Kasus penistaan agama dan kejahatan SARA yang dilakukan Ferdinand Hutahaean akan menguji kecermatan polisi di awal tahun 2022. Mengingat begitu cepatnya Polri sebelumnya dalam menangani kasus Habib Bahar Bin Smith yang berupa ucapan SARA dan hoaks terkait peristiwa KM 50.
Polri dituntut bersifat prediktif, yakni mampu memprediksi dampak keresahan sosial dan kemarahan umat Islam jika kasus Ferdinand Hutahaean tidak ditindak secara hukum. Jika dibiarkan mungkin bisa menimbulkan gelombang demonstrasi lain yang menyerukan pemenjaraan para penoda agama, seperti yang terjadi dalam kasus Ahok.
Polri juga diminta bertanggung jawab untuk segera menindaklanjuti laporan Ummat Muslim tentang Ferdinand Hutahaean. Aktivis muslim Makassar sudah melapor terkait kasus penodaan ini, setelah sebelumnya Haris Pertama dari KNPI juga telah melapor.
Polri harus mengedepankan transparansi dalam kasus Ferdinand Hutahaean. Jangan diam dan akhirnya kasusnya akan hilang.
Yang terpenting, polisi harus menegakkan hukum secara imparsial.

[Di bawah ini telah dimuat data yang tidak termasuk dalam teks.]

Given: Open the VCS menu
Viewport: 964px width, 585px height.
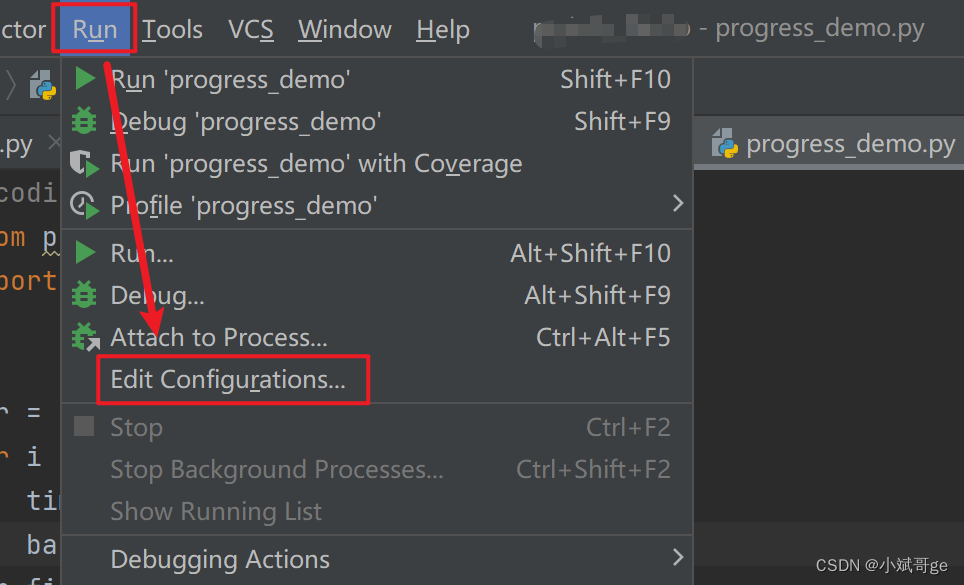Looking at the screenshot, I should [x=250, y=30].
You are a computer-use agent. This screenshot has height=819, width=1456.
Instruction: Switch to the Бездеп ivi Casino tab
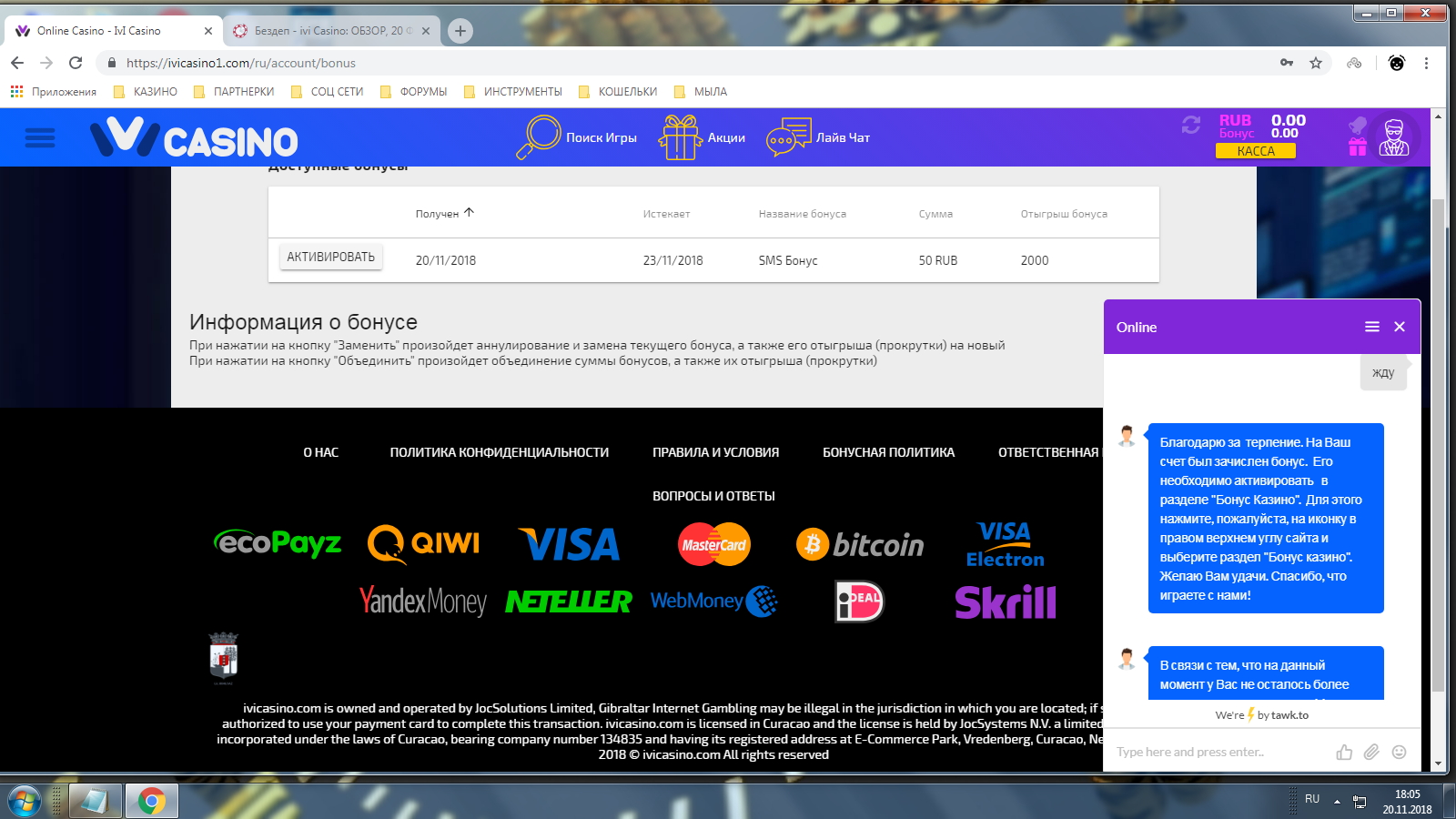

Jangan hanya berani mengurusi kasus Habib Bahar dan malah diam terkait kasus Ferdinand Hutahaean.
Untuk saat ini, umat Islam menunggu polisi bertindak cepat. Mulai dari penerbitan nomor LP, pengiriman Sprindik, pengiriman SPDP, pemanggilan Ferdinand untuk penangkapan dan penahanan, serta mempublikasi tersangka. Polisi negara memiliki kewenangan menahan Ferdinand karena kasus penodaan agama dan SARA dengan ancaman hukuman maksimal lima tahun penjara.
Namun perlu penulis tekankan bahwa tentara Indonesia tidak perlu ikut campur dalam urusan ini. Danrem 061 Surya Kencana Brigjen TNI Achmad Fauzi tak perlu mendatangi Ferdinand seperti Habib Bahar Bin Smith dan mengancam memenuhi panggilan dari Polri.
Bagi umat Islam, kasus Ferdinand Hutahaean seperti menuangkan air garam di tengah luka seorang Muslim yang menganga. Baru saja Habib Bahar ditangkap dan ditahan, kini Tuhan umat Islam dihina.
Sungguh saat ini kesabaran umat Islam terus diuji. Umat Islam terus menjadi korban.
Sedangkan bagi Kapolri, jika kasus Ferdinand tidak ditindak, penulis perlu menegaskan bahwa umat Islam akan merasa terdiskriminasi, merasa terpinggirkan. Selama ini, ulama ditangkap dengan dalih penegakan hukum, sementara kelompok penoda agama dibiarkan bebas bertingkah.